#### [Task]
Write out nothing except the lines running from the one containing "요금제 (688, 32)" to the last line of the data, exactly as they stand.

[Saved data entries]
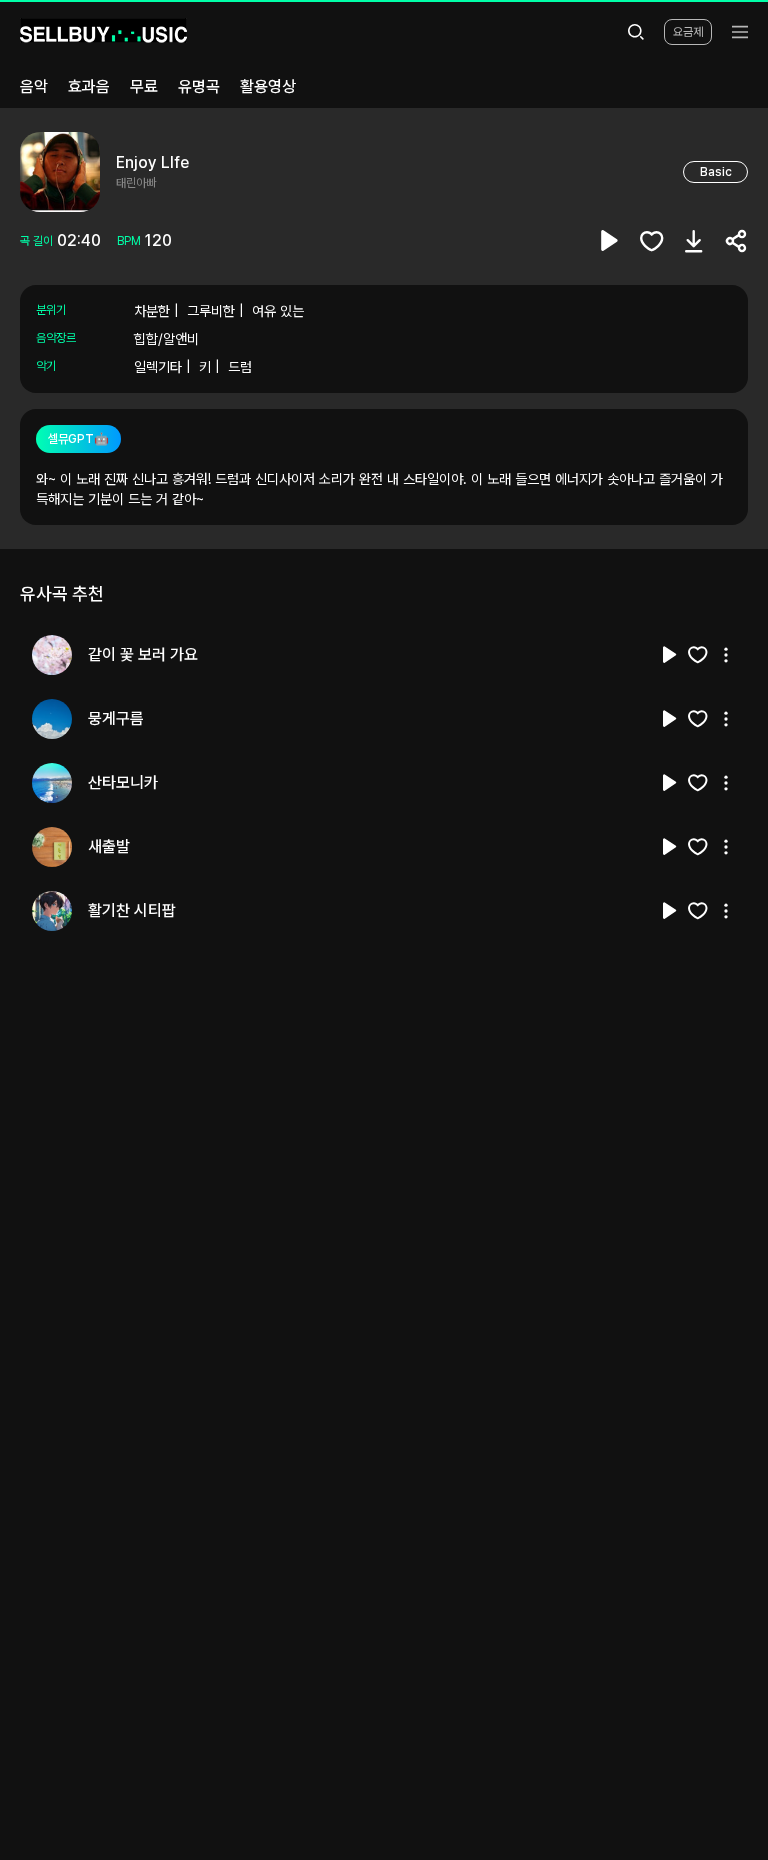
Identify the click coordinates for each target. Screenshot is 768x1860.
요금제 (688, 32)
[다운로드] (694, 241)
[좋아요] (652, 241)
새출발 (109, 846)
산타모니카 (123, 782)
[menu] (740, 32)
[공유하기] (736, 241)
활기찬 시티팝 (132, 910)
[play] (610, 241)
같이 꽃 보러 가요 (143, 654)
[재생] (670, 655)
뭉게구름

#### [Response to the exercise]
요금제 (688, 32)
[다운로드] (694, 241)
[좋아요] (652, 241)
새출발 (109, 846)
산타모니카 (123, 782)
[menu] (740, 32)
[공유하기] (736, 241)
활기찬 시티팝 (132, 910)
[play] (610, 241)
같이 꽃 보러 가요 (143, 654)
[재생] (670, 655)
뭉게구름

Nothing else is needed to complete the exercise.